**Exercise instructions:** Type the records out again in full, exactly.

____ Given information

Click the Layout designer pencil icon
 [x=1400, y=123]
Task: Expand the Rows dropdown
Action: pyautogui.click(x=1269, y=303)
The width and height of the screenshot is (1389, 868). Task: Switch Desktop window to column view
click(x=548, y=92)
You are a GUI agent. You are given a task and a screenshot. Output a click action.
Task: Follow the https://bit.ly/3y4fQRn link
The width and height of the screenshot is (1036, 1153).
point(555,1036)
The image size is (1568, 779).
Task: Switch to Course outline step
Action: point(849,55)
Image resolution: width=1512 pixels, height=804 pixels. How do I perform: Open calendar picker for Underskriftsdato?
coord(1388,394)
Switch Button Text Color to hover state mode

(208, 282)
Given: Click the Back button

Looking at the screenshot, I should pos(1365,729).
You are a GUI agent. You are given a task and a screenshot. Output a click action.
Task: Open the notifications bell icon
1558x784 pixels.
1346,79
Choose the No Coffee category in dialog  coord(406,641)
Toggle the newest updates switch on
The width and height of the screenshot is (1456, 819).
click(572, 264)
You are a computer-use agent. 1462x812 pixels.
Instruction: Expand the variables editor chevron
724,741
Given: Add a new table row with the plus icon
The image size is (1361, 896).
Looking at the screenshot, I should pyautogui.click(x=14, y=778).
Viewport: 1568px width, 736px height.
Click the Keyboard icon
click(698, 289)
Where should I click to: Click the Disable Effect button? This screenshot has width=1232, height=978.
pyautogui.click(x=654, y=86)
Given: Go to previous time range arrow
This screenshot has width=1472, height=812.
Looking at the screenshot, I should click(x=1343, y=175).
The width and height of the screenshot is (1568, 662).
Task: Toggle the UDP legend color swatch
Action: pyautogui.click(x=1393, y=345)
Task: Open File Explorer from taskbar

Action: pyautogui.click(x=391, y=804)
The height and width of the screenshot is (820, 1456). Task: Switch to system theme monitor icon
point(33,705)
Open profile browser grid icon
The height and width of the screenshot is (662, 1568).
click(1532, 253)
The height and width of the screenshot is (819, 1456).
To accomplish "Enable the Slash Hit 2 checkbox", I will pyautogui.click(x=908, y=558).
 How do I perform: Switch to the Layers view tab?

________

**Solution for this task:**
Click the Layout designer pencil icon
 [x=1400, y=123]
Task: Expand the Rows dropdown
Action: pyautogui.click(x=1269, y=303)
The width and height of the screenshot is (1389, 868). Task: Switch Desktop window to column view
click(x=548, y=92)
You are a GUI agent. You are given a task and a screenshot. Output a click action.
Task: Follow the https://bit.ly/3y4fQRn link
The width and height of the screenshot is (1036, 1153).
point(555,1036)
The image size is (1568, 779).
Task: Switch to Course outline step
Action: point(849,55)
Image resolution: width=1512 pixels, height=804 pixels. How do I perform: Open calendar picker for Underskriftsdato?
coord(1388,394)
Switch Button Text Color to hover state mode

(208, 282)
Given: Click the Back button

Looking at the screenshot, I should pos(1365,729).
You are a GUI agent. You are given a task and a screenshot. Output a click action.
Task: Open the notifications bell icon
1558x784 pixels.
1346,79
Choose the No Coffee category in dialog  coord(406,641)
Toggle the newest updates switch on
The width and height of the screenshot is (1456, 819).
click(572, 264)
You are a computer-use agent. 1462x812 pixels.
Instruction: Expand the variables editor chevron
724,741
Given: Add a new table row with the plus icon
The image size is (1361, 896).
Looking at the screenshot, I should pyautogui.click(x=14, y=778).
Viewport: 1568px width, 736px height.
Click the Keyboard icon
click(698, 289)
Where should I click to: Click the Disable Effect button? This screenshot has width=1232, height=978.
pyautogui.click(x=654, y=86)
Given: Go to previous time range arrow
This screenshot has width=1472, height=812.
Looking at the screenshot, I should click(x=1343, y=175).
The width and height of the screenshot is (1568, 662).
Task: Toggle the UDP legend color swatch
Action: pyautogui.click(x=1393, y=345)
Task: Open File Explorer from taskbar

Action: pyautogui.click(x=391, y=804)
The height and width of the screenshot is (820, 1456). Task: Switch to system theme monitor icon
point(33,705)
Open profile browser grid icon
The height and width of the screenshot is (662, 1568).
click(1532, 253)
The height and width of the screenshot is (819, 1456).
To accomplish "Enable the Slash Hit 2 checkbox", I will pyautogui.click(x=908, y=558).
 How do I perform: Switch to the Layers view tab?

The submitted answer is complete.